> [RECORDS TO USE]:

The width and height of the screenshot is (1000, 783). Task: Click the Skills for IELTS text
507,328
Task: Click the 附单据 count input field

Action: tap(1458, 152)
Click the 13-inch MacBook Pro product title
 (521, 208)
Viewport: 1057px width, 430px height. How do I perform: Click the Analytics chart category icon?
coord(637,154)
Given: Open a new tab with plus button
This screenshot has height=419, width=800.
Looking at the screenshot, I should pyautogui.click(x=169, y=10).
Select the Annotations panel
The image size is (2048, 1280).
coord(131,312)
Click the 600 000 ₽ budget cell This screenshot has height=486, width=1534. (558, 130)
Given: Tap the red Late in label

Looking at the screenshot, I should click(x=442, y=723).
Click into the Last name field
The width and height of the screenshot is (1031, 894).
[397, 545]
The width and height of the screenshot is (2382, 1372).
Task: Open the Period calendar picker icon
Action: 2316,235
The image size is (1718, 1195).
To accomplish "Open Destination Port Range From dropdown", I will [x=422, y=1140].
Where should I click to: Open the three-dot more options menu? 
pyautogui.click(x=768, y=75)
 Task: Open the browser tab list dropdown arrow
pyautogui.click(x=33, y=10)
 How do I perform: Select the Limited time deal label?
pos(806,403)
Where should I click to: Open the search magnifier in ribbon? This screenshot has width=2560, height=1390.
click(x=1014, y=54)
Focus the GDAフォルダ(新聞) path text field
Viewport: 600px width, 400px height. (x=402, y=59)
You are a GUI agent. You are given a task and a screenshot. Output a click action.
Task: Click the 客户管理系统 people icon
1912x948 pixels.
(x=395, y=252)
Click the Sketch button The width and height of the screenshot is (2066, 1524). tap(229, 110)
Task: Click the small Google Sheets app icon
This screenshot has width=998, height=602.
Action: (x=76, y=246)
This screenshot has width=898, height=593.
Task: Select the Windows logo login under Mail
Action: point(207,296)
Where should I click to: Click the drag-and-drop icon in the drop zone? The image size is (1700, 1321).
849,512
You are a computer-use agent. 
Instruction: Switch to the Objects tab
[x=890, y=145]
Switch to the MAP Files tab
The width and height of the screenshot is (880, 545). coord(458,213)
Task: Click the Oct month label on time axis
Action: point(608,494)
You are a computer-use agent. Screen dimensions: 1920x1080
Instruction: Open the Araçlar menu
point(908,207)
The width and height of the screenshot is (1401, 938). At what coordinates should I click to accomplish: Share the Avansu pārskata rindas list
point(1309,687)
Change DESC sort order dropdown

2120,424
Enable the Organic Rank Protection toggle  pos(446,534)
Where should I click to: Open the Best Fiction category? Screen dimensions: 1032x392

> [GIVEN INSTRUCTION]: Rewrite every row above as a JSON list of strings, with one string per line and no entries for blank lines.

> [CORRECT RESULT]:
[
  "The width and height of the screenshot is (1000, 783). Task: Click the Skills for IELTS text",
  "507,328",
  "Task: Click the 附单据 count input field",
  "Action: tap(1458, 152)",
  "Click the 13-inch MacBook Pro product title",
  " (521, 208)",
  "Viewport: 1057px width, 430px height. How do I perform: Click the Analytics chart category icon?",
  "coord(637,154)",
  "Given: Open a new tab with plus button",
  "This screenshot has height=419, width=800.",
  "Looking at the screenshot, I should pyautogui.click(x=169, y=10).",
  "Select the Annotations panel",
  "The image size is (2048, 1280).",
  "coord(131,312)",
  "Click the 600 000 ₽ budget cell This screenshot has height=486, width=1534. (558, 130)",
  "Given: Tap the red Late in label",
  "Looking at the screenshot, I should click(x=442, y=723).",
  "Click into the Last name field",
  "The width and height of the screenshot is (1031, 894).",
  "[397, 545]",
  "The width and height of the screenshot is (2382, 1372).",
  "Task: Open the Period calendar picker icon",
  "Action: 2316,235",
  "The image size is (1718, 1195).",
  "To accomplish \"Open Destination Port Range From dropdown\", I will [x=422, y=1140].",
  "Where should I click to: Open the three-dot more options menu? ",
  "pyautogui.click(x=768, y=75)",
  " Task: Open the browser tab list dropdown arrow",
  "pyautogui.click(x=33, y=10)",
  " How do I perform: Select the Limited time deal label?",
  "pos(806,403)",
  "Where should I click to: Open the search magnifier in ribbon? This screenshot has width=2560, height=1390.",
  "click(x=1014, y=54)",
  "Focus the GDAフォルダ(新聞) path text field",
  "Viewport: 600px width, 400px height. (x=402, y=59)",
  "You are a GUI agent. You are given a task and a screenshot. Output a click action.",
  "Task: Click the 客户管理系统 people icon",
  "1912x948 pixels.",
  "(x=395, y=252)",
  "Click the Sketch button The width and height of the screenshot is (2066, 1524). tap(229, 110)",
  "Task: Click the small Google Sheets app icon",
  "This screenshot has width=998, height=602.",
  "Action: (x=76, y=246)",
  "This screenshot has width=898, height=593.",
  "Task: Select the Windows logo login under Mail",
  "Action: point(207,296)",
  "Where should I click to: Click the drag-and-drop icon in the drop zone? The image size is (1700, 1321).",
  "849,512",
  "You are a computer-use agent. ",
  "Instruction: Switch to the Objects tab",
  "[x=890, y=145]",
  "Switch to the MAP Files tab",
  "The width and height of the screenshot is (880, 545). coord(458,213)",
  "Task: Click the Oct month label on time axis",
  "Action: point(608,494)",
  "You are a computer-use agent. Screen dimensions: 1920x1080",
  "Instruction: Open the Araçlar menu",
  "point(908,207)",
  "The width and height of the screenshot is (1401, 938). At what coordinates should I click to accomplish: Share the Avansu pārskata rindas list",
  "point(1309,687)",
  "Change DESC sort order dropdown",
  "2120,424",
  "Enable the Organic Rank Protection toggle  pos(446,534)",
  "Where should I click to: Open the Best Fiction category? Screen dimensions: 1032x392"
]